As a direct result of the foregoing business advances and pending
business developments, the Company has been able to raise $150,000 through
September 30, 1997, from the private placement of its units, at the unit
offering price of $.04. This funding, together with the recent payments for
the shipment to Guinea in July, 1997, of $22,378 of generic products for a
portion of the initial Guinean generic pharmaceutical order, and pending
payment of $69,000 by letter of credit for the pending shipment of generic
pharmaceuticals and diagnostic test kits to the Republic of Mali, as well as
additional payments as products are shipped under existing orders from West
Africa, and as levels of telecommunications revenues increase in the coming
months, should enable the Company to become operational and hopefully will
permit the Company's independent auditors to remove from their report the
qualification regarding the Company as a "going concern" during subsequent
fiscal periods, perhaps as early as the second quarter of 1998.
6
<PAGE>
The Company's ability to continue to ship the products that are the
subject of the purchase orders from Guinea and Mali is essential to the
Company's goal of generating increased levels of operating revenues from its
pharmaceutical and medical products businesses in West Africa.
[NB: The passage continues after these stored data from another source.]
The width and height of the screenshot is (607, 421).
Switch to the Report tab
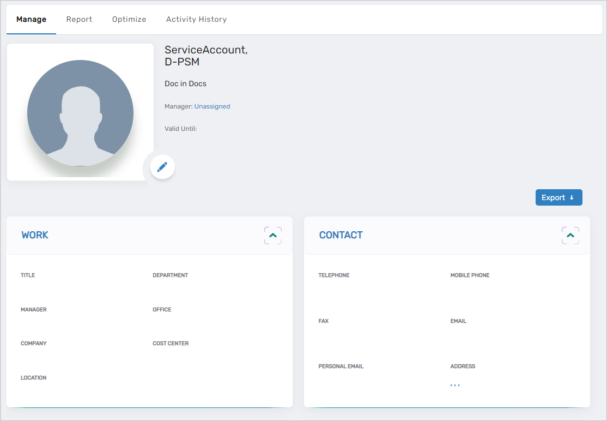79,20
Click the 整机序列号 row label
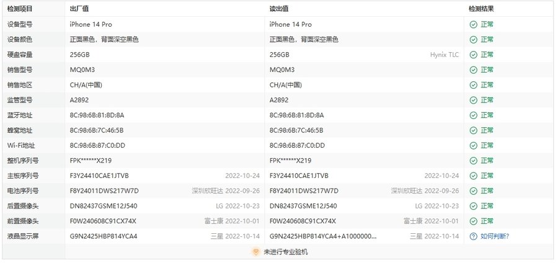Viewport: 558px width, 263px height. 24,161
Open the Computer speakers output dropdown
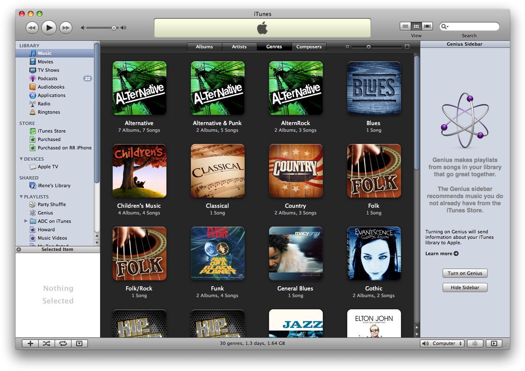 tap(442, 343)
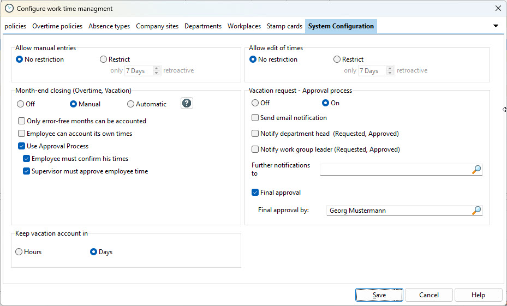Image resolution: width=507 pixels, height=306 pixels.
Task: Open the Stamp cards tab
Action: click(284, 26)
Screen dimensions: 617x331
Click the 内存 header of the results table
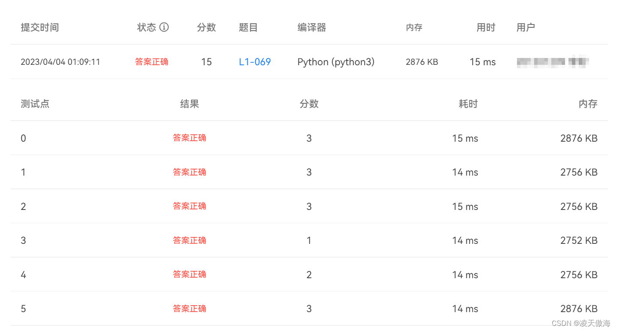tap(588, 103)
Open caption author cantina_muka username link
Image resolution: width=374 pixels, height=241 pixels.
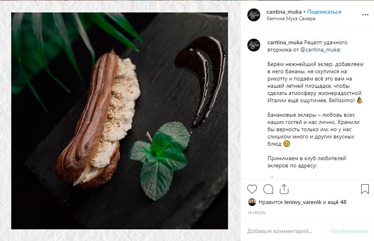coord(285,43)
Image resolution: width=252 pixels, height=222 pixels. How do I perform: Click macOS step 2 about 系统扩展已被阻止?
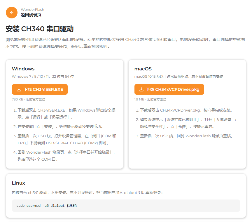coord(186,123)
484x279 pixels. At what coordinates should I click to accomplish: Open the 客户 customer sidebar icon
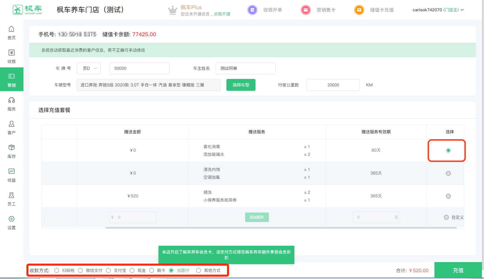(x=12, y=124)
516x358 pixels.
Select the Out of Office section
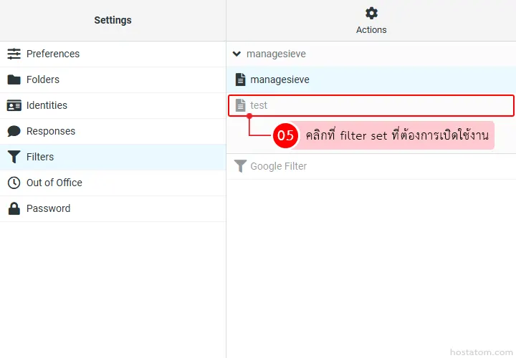coord(54,183)
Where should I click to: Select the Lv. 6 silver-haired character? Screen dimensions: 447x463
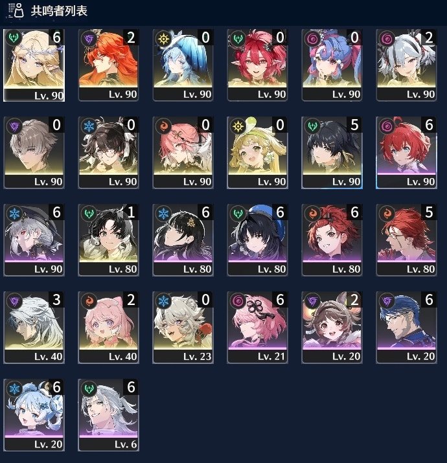(x=108, y=415)
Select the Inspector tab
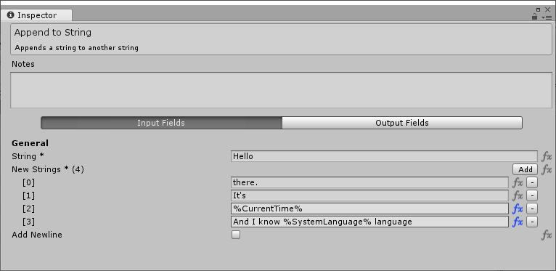Image resolution: width=556 pixels, height=271 pixels. (36, 15)
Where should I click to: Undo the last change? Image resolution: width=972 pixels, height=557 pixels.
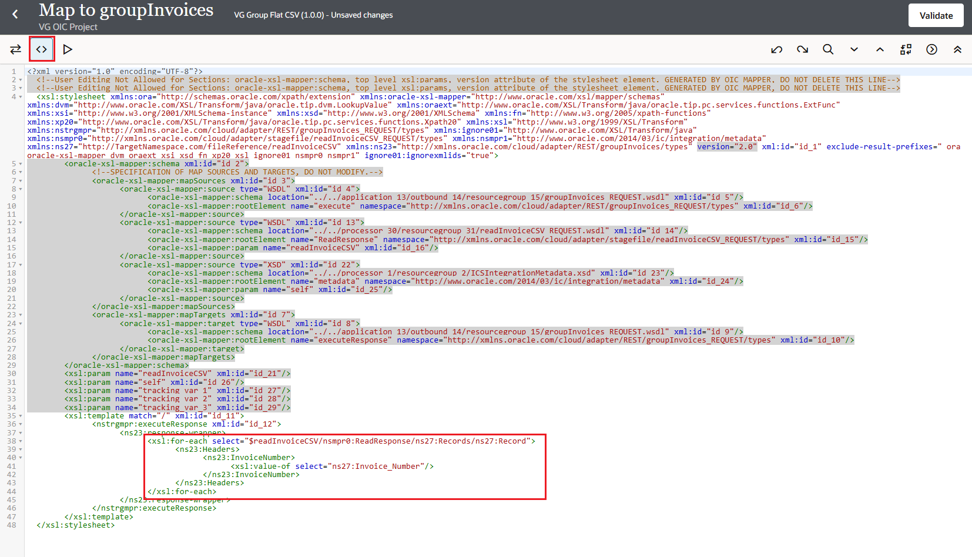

The Company is
presently outsourcing these generic pharmaceutical products from several third
party manufacturers and distributors located in the United States, Canada,
Mexico, South America, Europe, and India, which have provided quality generic
pharmaceutical products at highly competitive prices necessary for the Company
to profitably fulfill existing and future orders for such products from West
Africa and elsewhere.
Liquidity and Capital Resources
-------------------------------
The Company, at September 30, 1997, had current assets of approximately
$35,330, exclusive of the $69,000 evidenced by the letter of credit issued in
favor of the Company guaranteeing payment of orders pending shipment following
the end of the quarter ended September 30, 1997. This is compared to $40,303
at the end of the quarter ended June 30, 1997, and $6,800 at the end of the
fiscal year ended December 31, 1996. To assist the Company in its cash flow
requirements which are presently estimated at $15,000 per month, during the
period following the shipment of initial orders which commenced in July, 1997
and have continued during the quarter ended September 30, 1997 and thereafter,
and pending receipt of payment of pharmaceuticals and telecommunication
receivables, the Company from January, 1997 to September 30, 1997, has raised
approximately $150,000 from the private placement of units, as described
above. The units were priced at $.04 per unit, which was the price of the
Company's shares on January 15, 1997, the date of the private placement
subscription agreement.
Notwithstanding indications of interest from investors for additional
subscriptions, there can be no assurance that additional subscriptions shall
be received under the unit private placement. The trading price of shares of
the Company's common stock during the three months ended September 30, 1997,
has been primarily in the range of $.025 to $.05, but during several days in
September, 1997, the trading range increased to the level of $.05 to $.08
range. Following the end of the quarter ended September 30, 1997, the trading
price of the shares has again been in the range of $.025 to $.05 per share.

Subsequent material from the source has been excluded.